*** Begin section ***

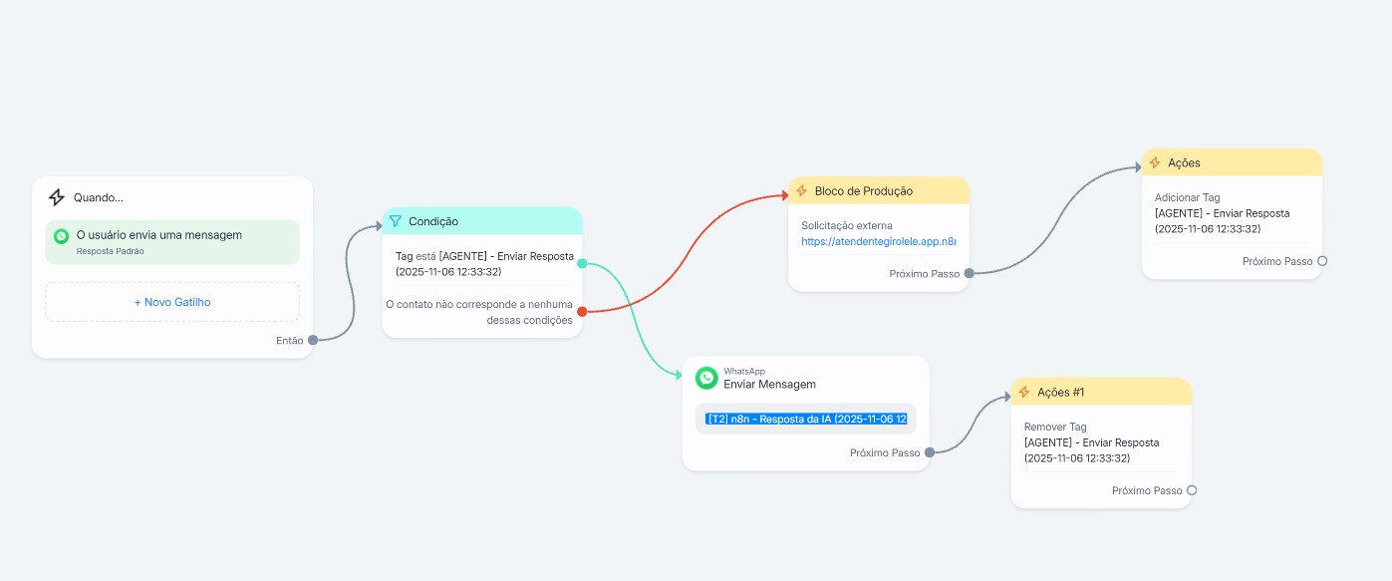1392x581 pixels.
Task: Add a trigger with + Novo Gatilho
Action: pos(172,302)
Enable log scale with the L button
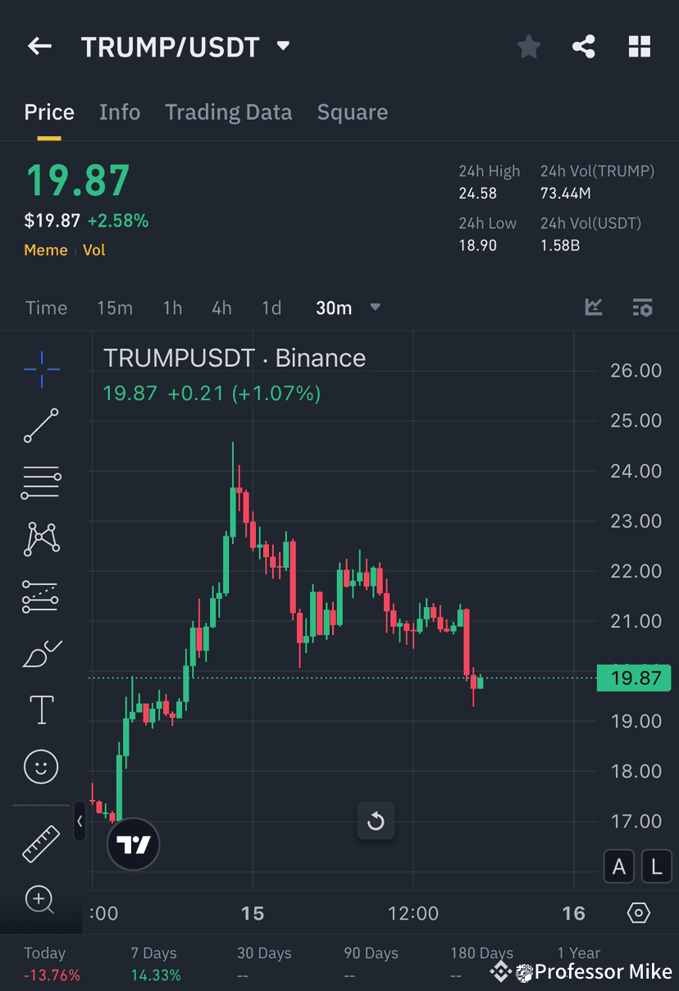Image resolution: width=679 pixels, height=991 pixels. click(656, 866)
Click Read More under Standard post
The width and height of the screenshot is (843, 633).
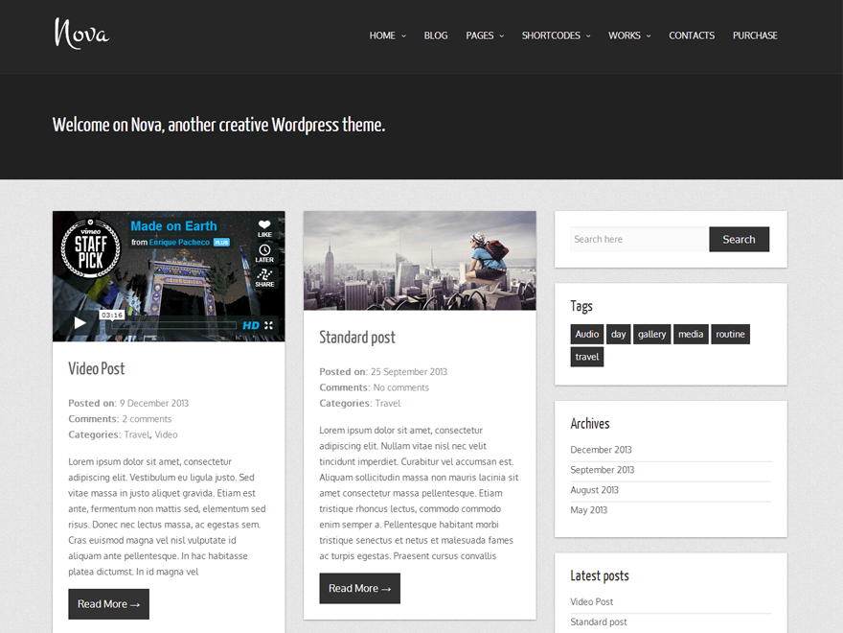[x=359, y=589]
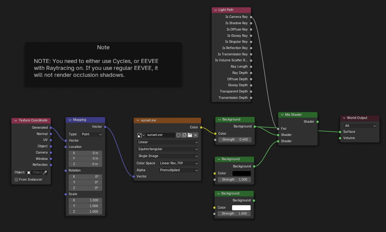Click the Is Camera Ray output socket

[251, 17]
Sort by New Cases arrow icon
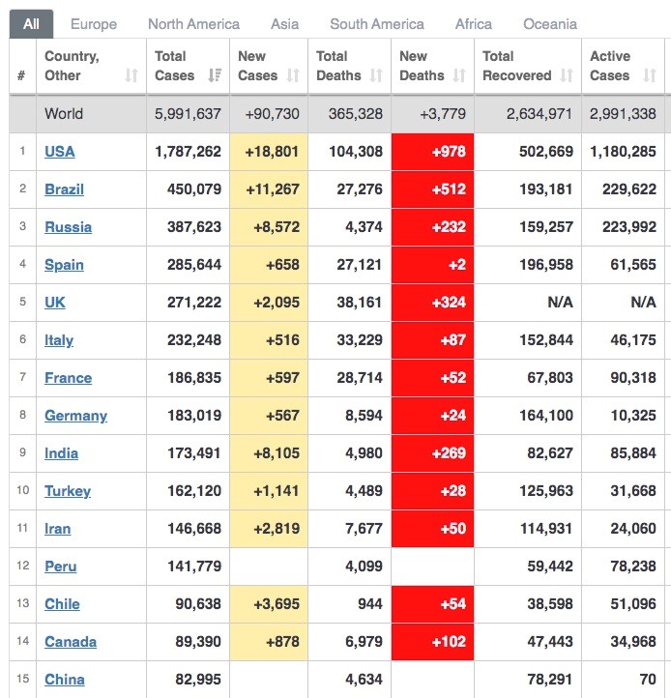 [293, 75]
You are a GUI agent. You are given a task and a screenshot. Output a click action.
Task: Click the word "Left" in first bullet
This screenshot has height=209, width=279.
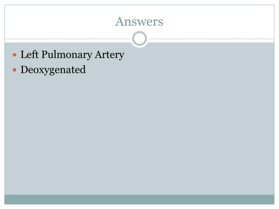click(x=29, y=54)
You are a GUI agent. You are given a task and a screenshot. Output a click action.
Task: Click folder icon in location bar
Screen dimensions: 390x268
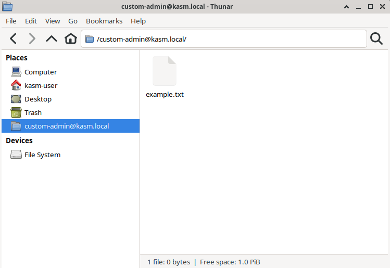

*** End section ***

_PROBLEM TO SOLVE_. The answer must be an exact copy of the lines from the one containing "Task: Click folder icon in location bar" through the last line of the records, and nothing else. Pictures do not belong in it.

_THE COMPLETED TASK_.
Task: Click folder icon in location bar
Screen dimensions: 390x268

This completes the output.